With this tech, EnCharge is fundamentally changing how and where AI computation happens. Their technology dramatically reduces the energy requirements for AI computation, bringing advanced AI workloads out of the data center and onto laptops, workstations, and edge devices. By moving AI inference closer to where data is generated and used, EnCharge enables a new generation of AI-enabled devices and applications that were previously impossible due to energy, weight, or size constraints while improving security, latency, and cost.
Why it matters

As AI models have grown exponentially in size and complexity, their chip and associated energy demands have skyrocketed. Today, the vast majority of AI inference computation is accomplished with massive clusters of energy-intensive chips warehoused in cloud data centers. This creates cost, latency, and security barriers for applying AI to use cases that require on-device computation.
Only with transformative increases in compute efficiency will AI be able to break out of the data center and address on-device AI use-cases that are size, weight, and power constrained or have latency or privacy requirements that benefit from keeping data local. Lowering the cost and accessibility barriers of advanced AI can have dramatic downstream effects on a broad range of industries, from consumer electronics to aerospace and defense.
The reliance on data centers also present supply chain bottleneck risks. The AI-driven surge in demand for high-end graphics processing units (GPUs) alone could increase total demand for certain upstream components by 30% or more by 2026. However, a demand increase of about 20% or more has a high likelihood of upsetting the equilibrium and causing a chip shortage. The company is already seeing this in the massive costs for the latest GPUs and years-long wait lists as a small number of dominant AI companies buy up all available stock.

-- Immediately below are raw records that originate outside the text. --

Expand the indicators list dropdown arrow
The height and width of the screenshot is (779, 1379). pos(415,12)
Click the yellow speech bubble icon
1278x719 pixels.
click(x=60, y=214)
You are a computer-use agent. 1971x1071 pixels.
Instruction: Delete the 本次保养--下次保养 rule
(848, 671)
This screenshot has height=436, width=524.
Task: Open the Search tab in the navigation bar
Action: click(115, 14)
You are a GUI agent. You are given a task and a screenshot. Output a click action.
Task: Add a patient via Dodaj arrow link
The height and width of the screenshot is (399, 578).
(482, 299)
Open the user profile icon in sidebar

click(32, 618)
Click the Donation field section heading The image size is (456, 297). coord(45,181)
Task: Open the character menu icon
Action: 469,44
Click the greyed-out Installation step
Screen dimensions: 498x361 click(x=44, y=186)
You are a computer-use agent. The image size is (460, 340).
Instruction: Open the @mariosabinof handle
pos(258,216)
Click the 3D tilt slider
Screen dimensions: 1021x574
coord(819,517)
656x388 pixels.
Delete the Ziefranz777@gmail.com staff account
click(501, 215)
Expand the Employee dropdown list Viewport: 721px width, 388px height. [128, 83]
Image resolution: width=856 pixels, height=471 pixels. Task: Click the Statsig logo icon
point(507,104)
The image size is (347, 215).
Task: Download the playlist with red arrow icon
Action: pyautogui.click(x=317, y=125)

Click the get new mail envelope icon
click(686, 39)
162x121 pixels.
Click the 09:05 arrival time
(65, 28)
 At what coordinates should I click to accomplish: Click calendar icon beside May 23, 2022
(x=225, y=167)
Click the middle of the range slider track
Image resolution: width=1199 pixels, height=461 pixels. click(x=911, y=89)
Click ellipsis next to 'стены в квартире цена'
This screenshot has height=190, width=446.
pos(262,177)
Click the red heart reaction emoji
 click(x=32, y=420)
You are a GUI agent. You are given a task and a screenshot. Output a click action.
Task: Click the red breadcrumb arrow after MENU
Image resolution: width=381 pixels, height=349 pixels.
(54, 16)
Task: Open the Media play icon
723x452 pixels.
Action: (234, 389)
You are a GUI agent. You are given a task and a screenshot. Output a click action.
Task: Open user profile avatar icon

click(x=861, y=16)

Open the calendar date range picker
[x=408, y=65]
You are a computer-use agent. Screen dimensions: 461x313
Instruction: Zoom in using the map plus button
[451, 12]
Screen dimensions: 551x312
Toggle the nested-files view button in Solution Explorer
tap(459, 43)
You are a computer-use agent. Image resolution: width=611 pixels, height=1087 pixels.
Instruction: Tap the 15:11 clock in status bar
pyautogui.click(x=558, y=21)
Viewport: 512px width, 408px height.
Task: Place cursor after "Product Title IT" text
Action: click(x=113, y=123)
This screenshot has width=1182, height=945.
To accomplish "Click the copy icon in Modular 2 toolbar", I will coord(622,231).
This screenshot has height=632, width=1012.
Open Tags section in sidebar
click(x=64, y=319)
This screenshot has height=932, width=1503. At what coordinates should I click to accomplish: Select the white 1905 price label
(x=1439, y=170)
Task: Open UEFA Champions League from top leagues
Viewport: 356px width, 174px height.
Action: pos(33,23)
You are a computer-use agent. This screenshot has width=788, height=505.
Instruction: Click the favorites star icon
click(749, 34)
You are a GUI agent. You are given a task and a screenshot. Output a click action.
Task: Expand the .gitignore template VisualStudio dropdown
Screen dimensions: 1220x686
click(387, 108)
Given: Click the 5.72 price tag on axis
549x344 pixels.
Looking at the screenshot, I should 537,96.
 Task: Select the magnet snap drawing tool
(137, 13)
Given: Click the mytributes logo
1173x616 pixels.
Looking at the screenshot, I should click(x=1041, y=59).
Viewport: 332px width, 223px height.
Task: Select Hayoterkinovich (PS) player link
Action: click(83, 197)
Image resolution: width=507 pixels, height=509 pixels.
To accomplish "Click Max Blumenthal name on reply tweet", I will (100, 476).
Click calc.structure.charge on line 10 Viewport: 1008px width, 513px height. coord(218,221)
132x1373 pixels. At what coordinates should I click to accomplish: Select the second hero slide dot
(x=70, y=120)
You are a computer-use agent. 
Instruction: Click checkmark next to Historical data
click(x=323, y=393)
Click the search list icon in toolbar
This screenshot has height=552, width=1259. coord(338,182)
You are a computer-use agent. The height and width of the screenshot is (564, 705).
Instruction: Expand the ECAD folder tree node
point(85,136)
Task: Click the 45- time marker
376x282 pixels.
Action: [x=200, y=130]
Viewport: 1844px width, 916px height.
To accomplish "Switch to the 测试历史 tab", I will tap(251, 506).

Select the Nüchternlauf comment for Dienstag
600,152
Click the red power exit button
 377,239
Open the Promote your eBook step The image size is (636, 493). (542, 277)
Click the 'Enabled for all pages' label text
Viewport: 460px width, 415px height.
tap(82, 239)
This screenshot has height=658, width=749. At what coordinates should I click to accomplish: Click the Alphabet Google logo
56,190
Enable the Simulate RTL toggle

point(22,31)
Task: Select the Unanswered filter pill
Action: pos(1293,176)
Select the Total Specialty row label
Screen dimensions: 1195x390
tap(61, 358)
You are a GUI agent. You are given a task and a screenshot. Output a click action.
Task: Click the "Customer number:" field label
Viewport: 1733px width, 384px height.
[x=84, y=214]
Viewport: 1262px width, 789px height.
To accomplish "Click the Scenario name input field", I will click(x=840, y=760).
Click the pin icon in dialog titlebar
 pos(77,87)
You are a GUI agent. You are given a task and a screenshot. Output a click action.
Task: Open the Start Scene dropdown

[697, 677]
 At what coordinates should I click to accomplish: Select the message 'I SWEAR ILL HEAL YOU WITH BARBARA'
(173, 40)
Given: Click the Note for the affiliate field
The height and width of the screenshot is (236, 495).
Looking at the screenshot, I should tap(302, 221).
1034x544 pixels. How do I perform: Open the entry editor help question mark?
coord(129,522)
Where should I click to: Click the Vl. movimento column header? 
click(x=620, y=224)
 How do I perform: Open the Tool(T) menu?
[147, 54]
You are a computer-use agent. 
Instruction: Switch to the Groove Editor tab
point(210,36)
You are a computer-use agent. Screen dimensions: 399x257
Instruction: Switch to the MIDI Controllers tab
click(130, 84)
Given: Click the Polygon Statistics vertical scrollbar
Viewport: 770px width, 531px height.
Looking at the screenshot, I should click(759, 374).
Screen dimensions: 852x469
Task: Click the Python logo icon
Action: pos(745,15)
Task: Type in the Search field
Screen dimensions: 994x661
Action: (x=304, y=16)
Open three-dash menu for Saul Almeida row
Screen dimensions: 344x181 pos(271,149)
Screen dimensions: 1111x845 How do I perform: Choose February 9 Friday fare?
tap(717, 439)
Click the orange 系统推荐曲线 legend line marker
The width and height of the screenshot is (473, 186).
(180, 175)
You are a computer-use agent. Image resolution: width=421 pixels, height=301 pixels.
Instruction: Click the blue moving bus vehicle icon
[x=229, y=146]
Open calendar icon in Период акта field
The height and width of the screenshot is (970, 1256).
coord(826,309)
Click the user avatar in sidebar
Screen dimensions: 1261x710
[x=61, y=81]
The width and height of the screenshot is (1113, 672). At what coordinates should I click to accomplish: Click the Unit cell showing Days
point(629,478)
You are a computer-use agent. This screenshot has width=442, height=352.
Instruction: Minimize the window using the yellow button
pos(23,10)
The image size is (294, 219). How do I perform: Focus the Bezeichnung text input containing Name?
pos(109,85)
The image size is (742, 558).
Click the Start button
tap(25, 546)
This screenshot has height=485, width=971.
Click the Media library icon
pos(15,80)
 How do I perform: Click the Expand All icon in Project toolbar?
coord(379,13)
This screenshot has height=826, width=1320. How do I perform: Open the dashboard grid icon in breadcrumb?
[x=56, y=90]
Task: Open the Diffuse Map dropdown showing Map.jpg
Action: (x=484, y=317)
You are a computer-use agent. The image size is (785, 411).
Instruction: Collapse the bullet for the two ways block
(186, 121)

The environmental and energy demands of these data centers are also unsustainable with current technology. The energy use of a single Google search has increased over 20x from 0.3 watt-hours to 7.9 watt-hours with the addition of AI to power search. In aggregate, the International Energy Agency (IEA) projects that data centers’ electricity consumption in 2026 will be double that of 2022 — 1K terawatts, roughly equivalent to Japan’s current total consumption.
Investors include Tiger Global Management, Samsung Ventures, IQT, RTX Ventures, VentureTech Alliance, Anzu Partners, VentureTech Alliance, AlleyCorp and ACVC Partners. The company has 66 people.